JOBS →
**1)** Using the award post, decide whether each statement agrees with it: (a) The Patricia Rienzi Award was received on Nov 7th, 2015. (b) The Anti-Defamation League was founded in 1913. (c) Mrs. G's has a staff of 40. Answer yes or no for each and quote the words that settle it.
**2)** List every award the award post names.

For almost 30 years, the Anti-Defamation League (ADL) and the Consumer Technology Industry have come together in NYC for an evening to honor distinguished industry leaders and to support the mission of the ADL. I am so proud and honored to have received the 17th annual Patricia Rienzi Award on Nov 7th, 2015. This award was created to posthumously commemorate long time ADL supporter, Patricia Rienzi, Vice President of Sales, Sanyo Fisher Company, one of the first women to hold an executive position within the industry.
The other honorees included: Torch of Liberty Award, Dan & Michael Schwab; American Heritage Award, Patrick Lavelle; S.David Feir Humanitarian Award, Congressman Darrell Issa.
The Anti-Defamation League was founded in 1913 “to stop the defamation of the Jewish people and to secure justice and fair treatment for all. Today, the ADL fights anti-Semitism and all forms of bigotry, defending democratic ideals and protects civil rights for all. A leader in the development of materials. programs and services, ADL builds bridges of communication, understanding and respect among diverse groups, carrying out its mission through a network of Regional and Satellite Offices in the United States and abroad.”
Over 400 industry executives gathered together from all over the USA at the Grand Hyatt in NYC. I was so happy to be able to choose my presenter, Dale Caldwell, friend and adviser, who prepared a heartfelt tribute of my passion for telling the world that local independent business are the foundation of a healthy community. He congratulated ADL for making a bold statement by honoring a local community business leader. Dale promised in the months to come that we would hear more about the importance of small business growth, especially through the MiddleClassMovement.com, that I inspired him to start.
So many people came up to me after my acceptance of the award saying how much they loved the speech, I thought I would share it:
“Thank you Dale. Thank you so much ADL and congratulations to all the honorees tonight. I am so touched and honored to be given the Patricia Rienzi Award. Patricia Rienzi and my grandmother, Beatrice Greenberg, the founder and namesake of Mrs. G, were Pioneering Women Business Leaders who created a legacy they would both be proud of. One of my most cherished mementos is this heart charm that my grandmother gave to young girls and which read: never underestimate the power of a women.
We sometimes forget that it was small business owners like my Grandparents who created the jobs that made America successful. My grandmother was at the store greeting customers well into her 90’s and was able to leave this world knowing that her family business survived and continues to thrive with her granddaughter as CEO.
So how do I do it? I am sure you heard these statistics before: Only 30% of family businesses survive the second generation and only 10% survive the 3rd generation. How does a single store community-based retailer stay in business for 81 years? Not an easy task! We survived the Walmart effect, the recession, and continue to thrive during the disruption of brick and mortar retail by internet sales. Having an outstanding staff of 25, Cooperative Membership in both ADC and Nationwide Marketing Group, and reinvesting in our business over the years, Mrs. G’s competes successfully with national, regional chains and internet giants.

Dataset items

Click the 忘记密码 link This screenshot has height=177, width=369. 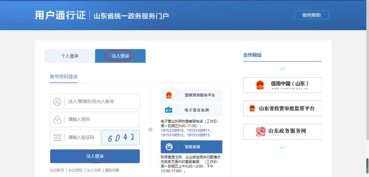point(75,171)
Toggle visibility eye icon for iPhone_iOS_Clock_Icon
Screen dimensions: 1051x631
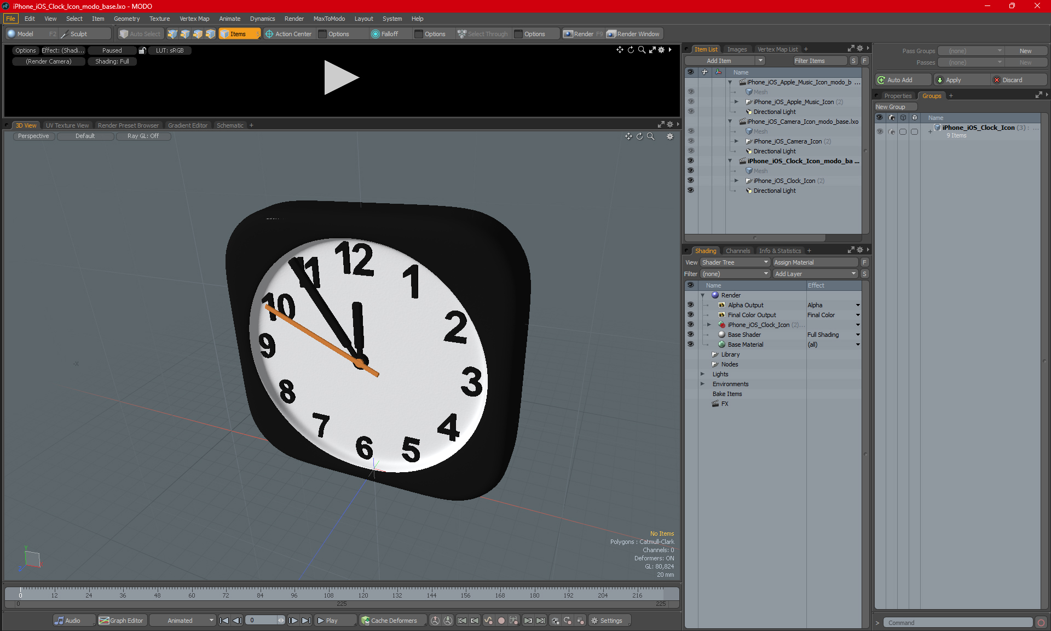(x=690, y=180)

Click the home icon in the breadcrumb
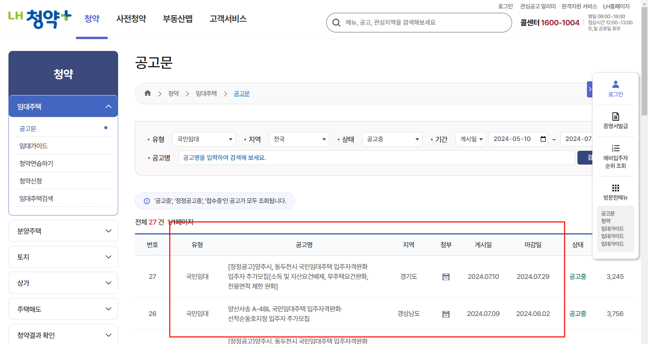147,93
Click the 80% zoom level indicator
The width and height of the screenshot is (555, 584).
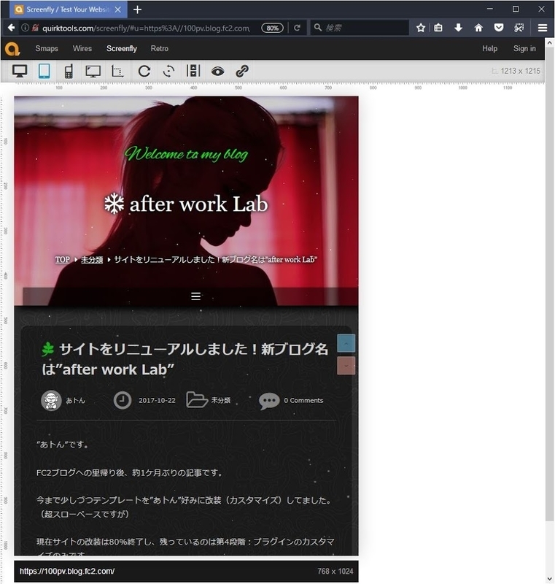(272, 28)
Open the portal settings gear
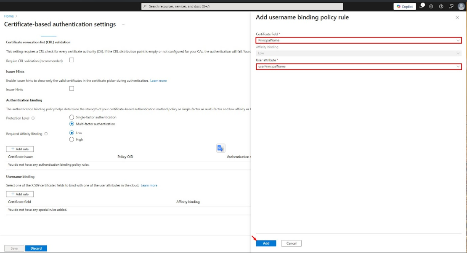This screenshot has width=467, height=253. (431, 6)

RESPONSES →
**1)**
(a) Yes: "received the 17th annual Patricia Rienzi Award on Nov 7th, 2015"
(b) Yes: "The Anti-Defamation League was founded in 1913"
(c) No: "Having an outstanding staff of 25"

**2)**
- Patricia Rienzi Award
- Torch of Liberty Award
- American Heritage Award
- S.David Feir Humanitarian Award